What you have to do: Can you reproduce the rows in the stretch from the line containing "This screenshot has width=630, height=368." through the line containing "[2315, 388]", renaming "execution timer" to "countdown timer" and leaving everything else unchanged?

-------- Data listing --------

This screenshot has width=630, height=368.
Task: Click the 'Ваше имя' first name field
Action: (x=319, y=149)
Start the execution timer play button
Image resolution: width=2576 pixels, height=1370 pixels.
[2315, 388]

--------
-------- Data listing --------

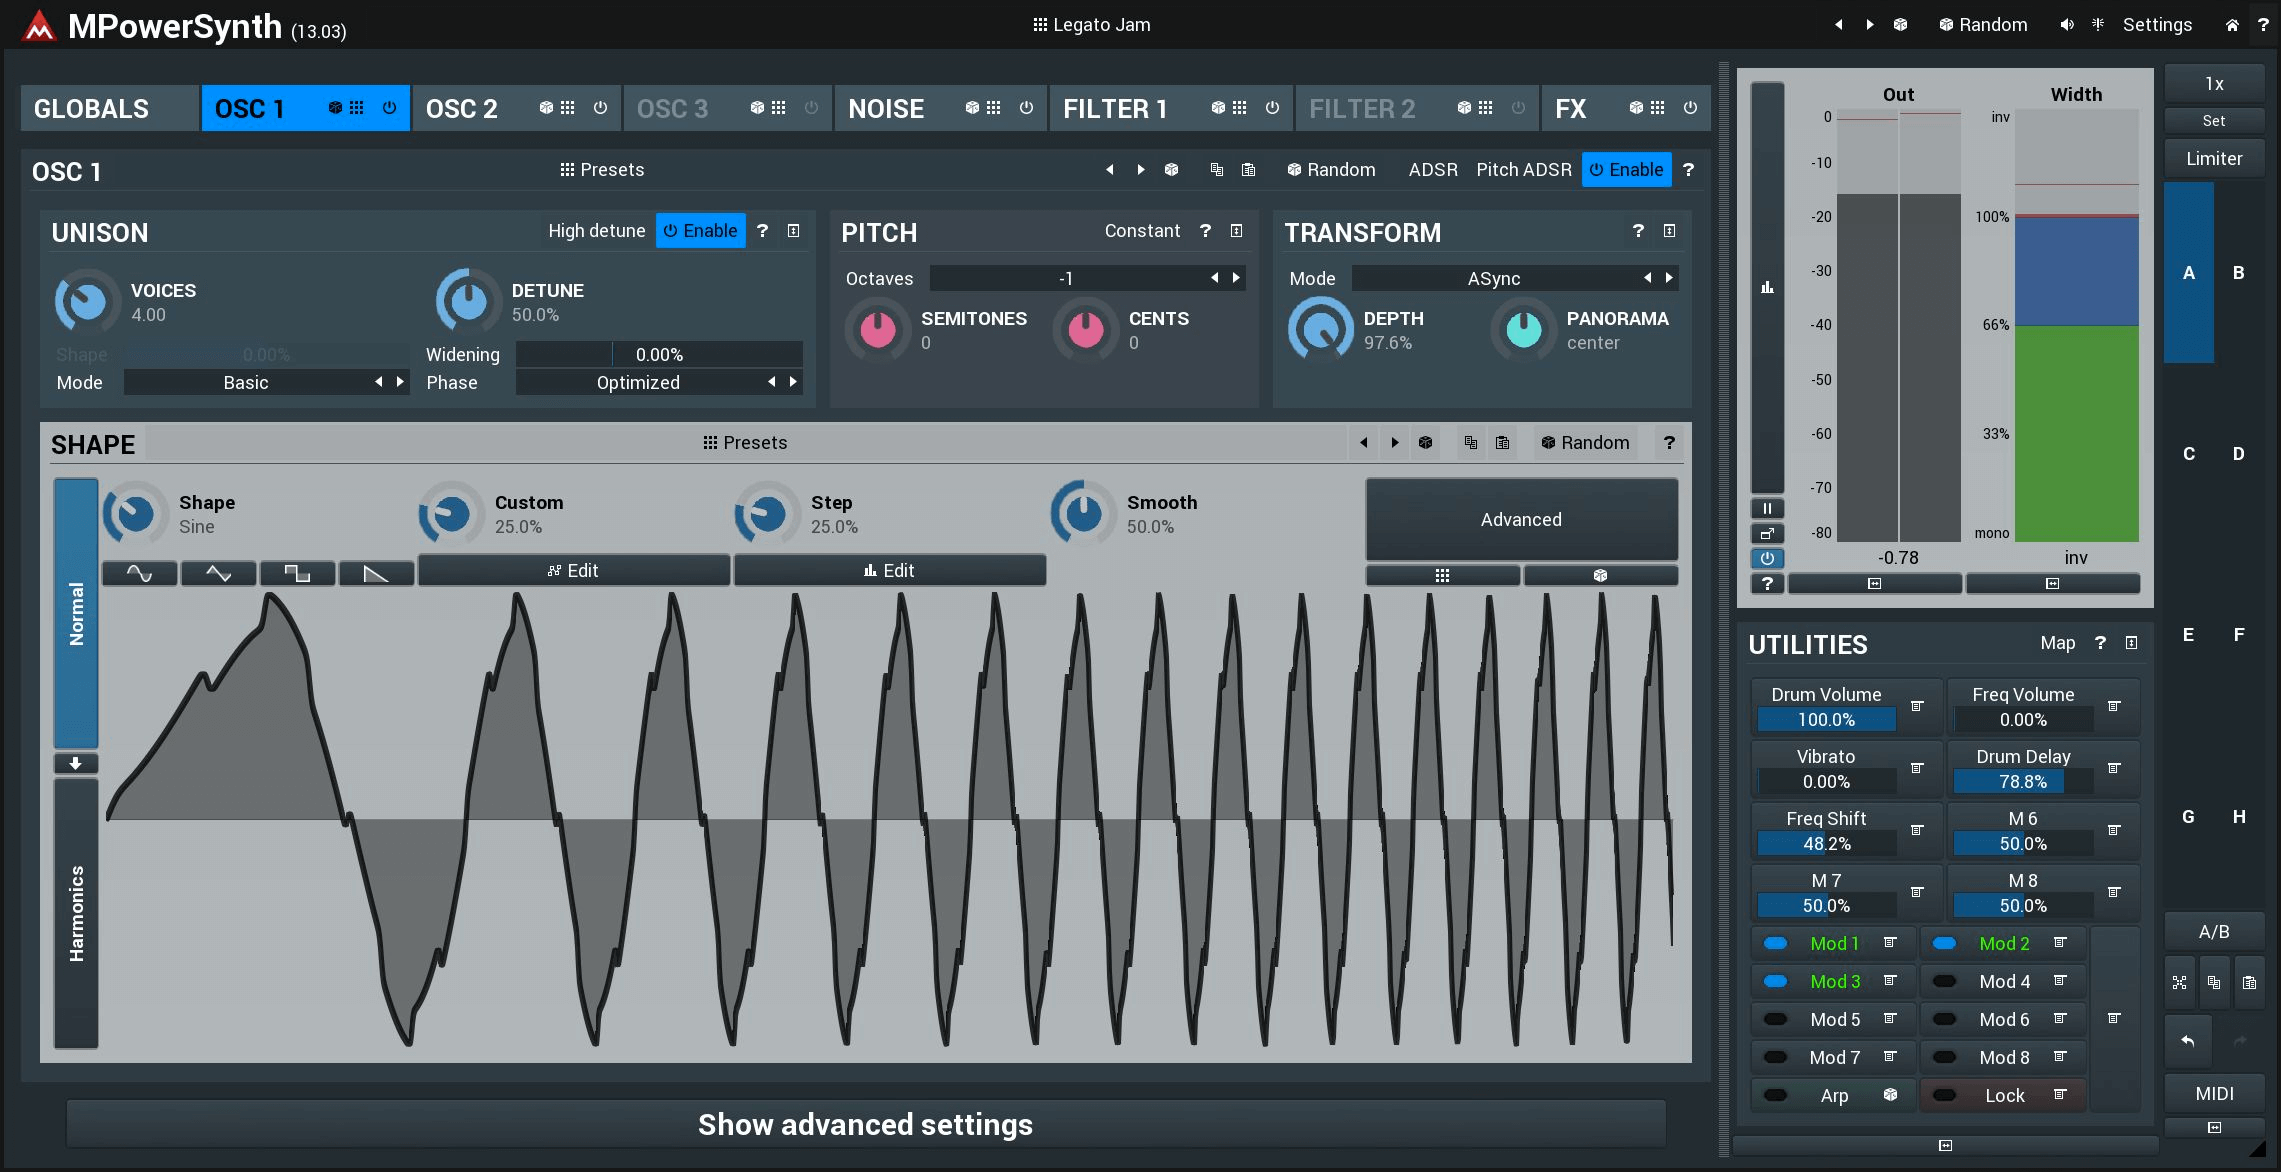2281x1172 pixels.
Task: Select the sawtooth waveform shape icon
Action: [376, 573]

--------
-------- Data listing --------

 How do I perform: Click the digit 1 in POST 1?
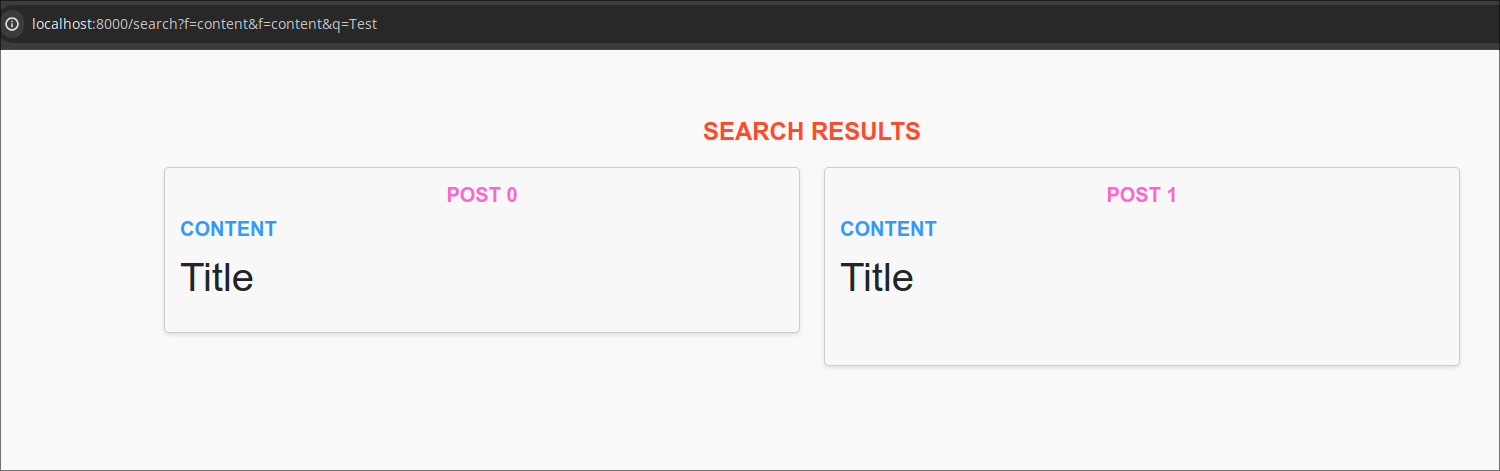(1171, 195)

--------

Expected answer:
This screenshot has width=630, height=368.
Task: Click the 'Ваше имя' first name field
Action: (x=319, y=149)
Start the countdown timer play button
Image resolution: width=2576 pixels, height=1370 pixels.
[2315, 388]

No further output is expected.